The purpose of the Party Wall Act is to ensure that disputes are either avoided or minimised, with notices served to make sure that property owners let their adjoining neighbours know about any works that are due to start soon.

Make sure that your notices contain the names of the building owners (those who are proposing the project), as well as all those potentially affected by the work taking place. Give a suggested start date, make sure that all work notifiable under the Act is clearly indicated, and date and sign the notice, or have a representative do it on your behalf.

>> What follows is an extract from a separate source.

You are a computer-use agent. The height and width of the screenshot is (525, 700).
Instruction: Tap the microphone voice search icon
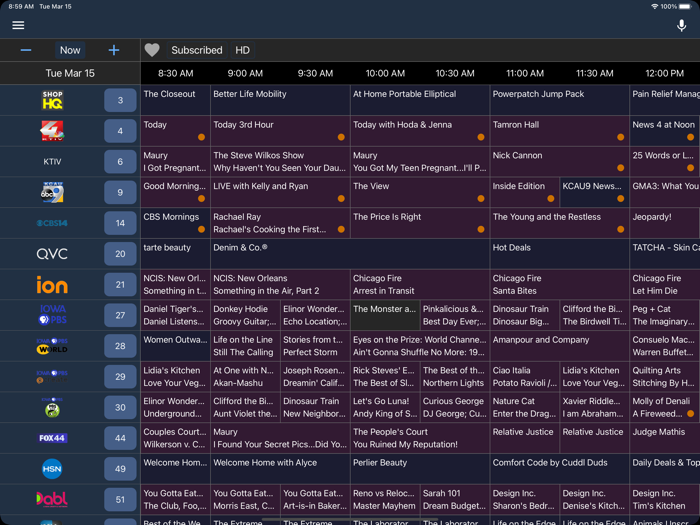point(681,25)
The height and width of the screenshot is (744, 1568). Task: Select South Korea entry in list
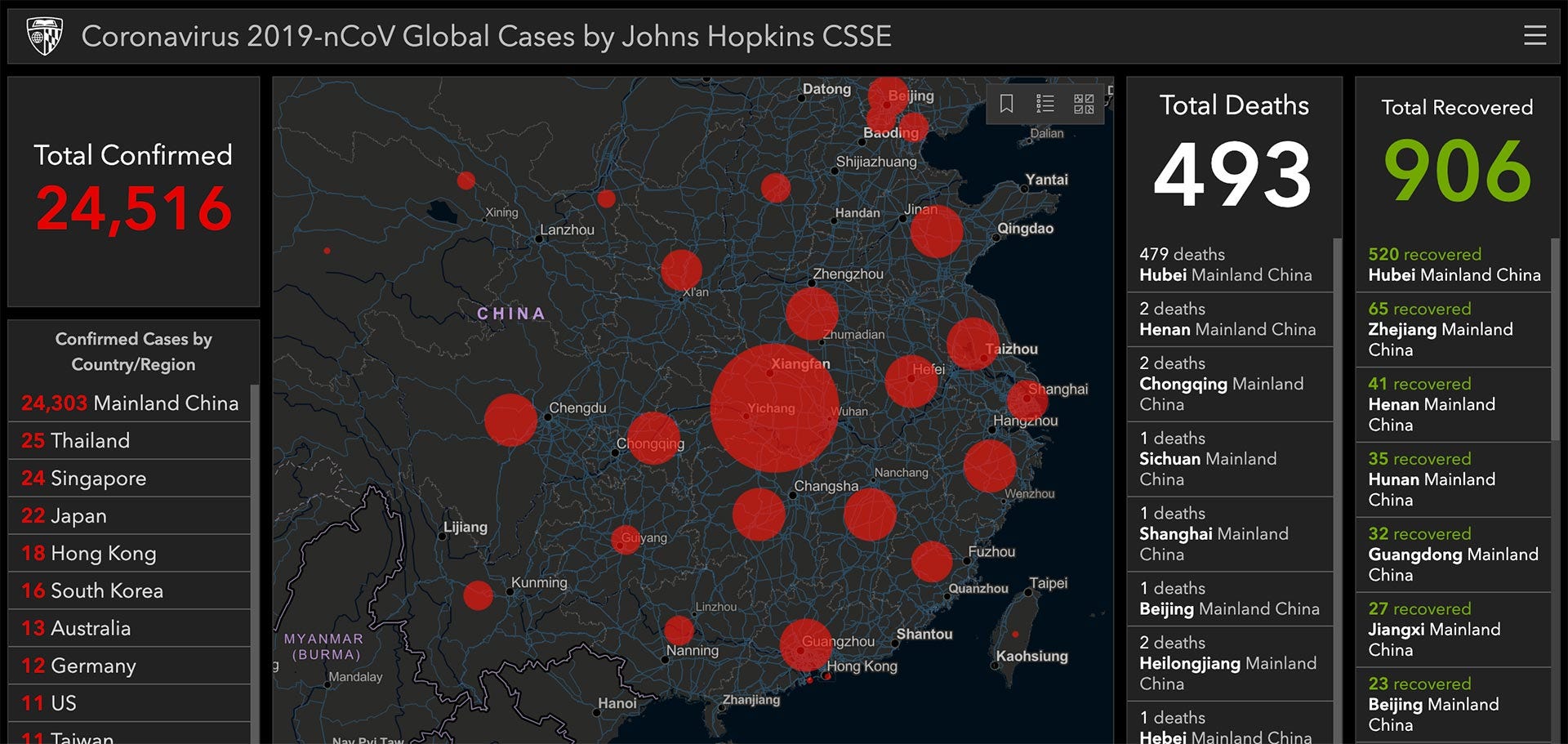pos(129,590)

Typically, notices are accompanied with drawings and plans to properly illustrate the proposals, so make sure these are included if you can. Once the notice has been served, your neighbour can then provide written consent within 14 days of the date on the notice.

Bear in mind that they can provide consent with conditions attached, although these may be refused. They can also refuse consent, which means you’ll then need to enter into dispute resolution. And they can also do nothing whatsoever, which means that after 14 days the matter will be viewed as being in dispute.

You can serve notices up to two months before work is due to begin. If your notice is ignored or consent is not given, an independent surveyor can be appointed on behalf of the adjoining neighbour.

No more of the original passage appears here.